Word and element location data
######

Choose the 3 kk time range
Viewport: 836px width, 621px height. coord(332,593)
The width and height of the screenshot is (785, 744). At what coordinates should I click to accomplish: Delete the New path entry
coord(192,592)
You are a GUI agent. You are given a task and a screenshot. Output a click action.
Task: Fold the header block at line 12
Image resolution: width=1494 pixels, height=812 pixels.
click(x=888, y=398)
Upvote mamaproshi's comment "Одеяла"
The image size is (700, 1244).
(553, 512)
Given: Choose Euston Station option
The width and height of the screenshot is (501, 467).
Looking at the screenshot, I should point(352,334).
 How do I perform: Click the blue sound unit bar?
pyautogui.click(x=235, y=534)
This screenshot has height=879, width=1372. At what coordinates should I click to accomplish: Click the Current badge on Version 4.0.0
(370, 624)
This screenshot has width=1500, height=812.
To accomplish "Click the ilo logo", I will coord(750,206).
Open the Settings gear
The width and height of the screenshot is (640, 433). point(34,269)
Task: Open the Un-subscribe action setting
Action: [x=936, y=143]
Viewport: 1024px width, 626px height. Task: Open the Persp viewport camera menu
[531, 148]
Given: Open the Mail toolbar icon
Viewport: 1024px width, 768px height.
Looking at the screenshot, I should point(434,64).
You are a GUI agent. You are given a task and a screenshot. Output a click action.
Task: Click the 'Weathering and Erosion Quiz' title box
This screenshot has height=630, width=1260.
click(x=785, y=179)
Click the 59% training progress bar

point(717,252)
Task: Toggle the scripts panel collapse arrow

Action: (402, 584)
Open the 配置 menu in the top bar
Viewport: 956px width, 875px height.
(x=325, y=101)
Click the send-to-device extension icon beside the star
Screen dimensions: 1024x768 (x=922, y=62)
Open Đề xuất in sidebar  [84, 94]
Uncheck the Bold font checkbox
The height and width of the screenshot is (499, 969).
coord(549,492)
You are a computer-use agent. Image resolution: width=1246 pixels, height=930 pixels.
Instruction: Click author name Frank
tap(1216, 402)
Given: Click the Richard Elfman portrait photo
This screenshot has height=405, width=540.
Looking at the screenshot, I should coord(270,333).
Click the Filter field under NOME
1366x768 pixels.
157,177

######

TASK OBJECTIVE:
In the material, starting at the line containing "The width and height of the screenshot is (785, 744)." and ending at the line containing "coord(192,592)", update "Delete" to "Remove" and leave everything else unchanged. Return only those lines.

RESULT FOR THIS EXERCISE:
The width and height of the screenshot is (785, 744). At what coordinates should I click to accomplish: Remove the New path entry
coord(192,592)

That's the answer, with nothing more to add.